Estrogens however function to work oppositely to androgens, where they enhance HPA axis activity resulting in increased ACTH and corticosterone release (Burgess and Handa, 1992; Handa et al., 1994a; Lund et al., 2004; Suzuki et al., 2001; Viau and Meaney, 1996). However, effects of estrogens on anxiety-like behaviors and the HPA axis depend on whether estrogen receptor alpha (ERα) or beta (ERβ) signaling pathways are preferentially activated (Handa and Weiser, 2014; Lund et al., 2005; Weiser and Handa, 2009). Selective ERα binding results in an increase in HPA axis activity as well as anxiety-like behavior (Handa and Weiser, 2014; Hrabovszky et al., 2004; Lund et al., 2005, Lund et al., 2006; Weiser and Handa, 2009) and overexpression of ERα in specific brain regions increases anxiogenic responses (Spiteri et al., 2012). However, activation of ERβ appears to have a similar function to AR, where it decreases HPA axis activity (Handa et al., 1994b; Lund et al., 2004, Lund et al., 2005, Lund et al., 2006) and both depressive- and anxiety-like behavior (Imwalle et al., 2004; Lund et al., 2005; Rocha et al., 2005).

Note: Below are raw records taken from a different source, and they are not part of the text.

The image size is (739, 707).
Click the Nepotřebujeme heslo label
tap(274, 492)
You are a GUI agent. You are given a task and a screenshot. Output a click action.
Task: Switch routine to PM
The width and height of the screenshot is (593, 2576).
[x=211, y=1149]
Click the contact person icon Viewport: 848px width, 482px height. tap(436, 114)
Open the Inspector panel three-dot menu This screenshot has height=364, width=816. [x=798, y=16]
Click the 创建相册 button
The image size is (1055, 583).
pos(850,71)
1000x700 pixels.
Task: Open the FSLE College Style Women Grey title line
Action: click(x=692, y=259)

Although the role of gonadal hormones and their receptors in regulating behavioral and neuroendocrine stress responses are well established, the specific cell types and brain regions they act on to produce these effects are largely unknown (Handa et al., 2009; Zuloaga et al., 2020). One cell phenotype that has been suggested to regulate effects of gonadal steroid hormones on stress responses is CRF expressing neurons. CRF neurons in various brain regions have been shown to play critical roles in regulating both behavioral and neuroendocrine responses to stress (Binder and Nemeroff, 2010; Subbannayya et al., 2013). For example, PVN CRF-expressing neurons are widely known to regulate HPA axis function as well as stress-related behavioral responses (Daviu et al., 2020; Füzesi et al., 2016; Hodges and Felling, 1970). Furthermore, CRF neurons in regions of the extended amygdala critically regulate anxiety-related behaviors and fear learning (Asok et al., 2018; Kim et al., 2017; McCall et al., 2015; Pliota et al., 2018; Pomrenze et al., 2015, Pomrenze et al., 2019; Sahuque et al., 2006; Sanford et al., 2017). What remains unclear is whether androgen actions at AR and estrogen actions at ERα are capable of altering CRF expression and activation of CRF expressing neurons. In this study, we aimed to determine whether CRF neurons in various regions of the mouse brain co-localize AR and ERα, and if this differed by sex, as a potential mechanism for gonadal hormone regulation of stress-related functions associated with CRF. Since there are robust sex differences in neuroendocrine and behavioral stress responses (Zuloaga et al., 2020; Handa et al., 2022; Sheng et al., 2021), and these functions are known to be regulated by CRF neurons (Binder and Nemeroff, 2010; Subbannayya et al., 2013), we also explored whether stress-induced activation of various CRF neuron populations differed between male and female mice. This information may serve to identify specific cell populations that contribute to sex differences in the regulation of stress responses.